DATA TO EXAMINE: Begin

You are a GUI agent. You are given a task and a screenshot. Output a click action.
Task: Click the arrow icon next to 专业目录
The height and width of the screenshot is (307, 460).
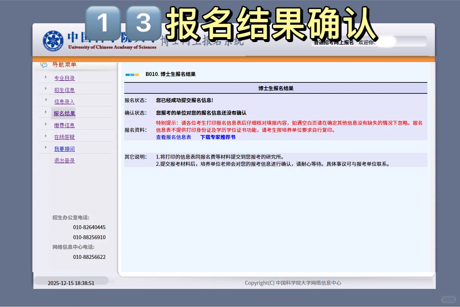click(x=46, y=76)
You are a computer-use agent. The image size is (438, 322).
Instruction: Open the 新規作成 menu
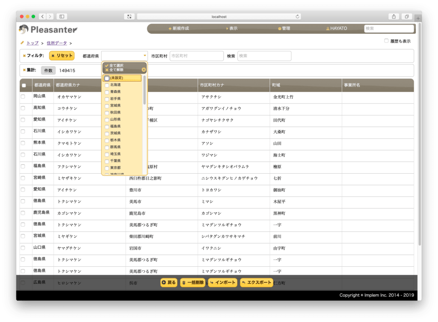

DATA TO EXAMINE: End

ASSIGNED TASK: The answer should contain only the lines from the one with "Task: Click the arrow icon next to 专业目录" through the last line of the material, given word for word and without pictures.

ANSWER TO THE PROBLEM:
Task: Click the arrow icon next to 专业目录
The height and width of the screenshot is (307, 460).
click(x=46, y=76)
You are a computer-use agent. The image size is (438, 322).
Instruction: Open the 新規作成 menu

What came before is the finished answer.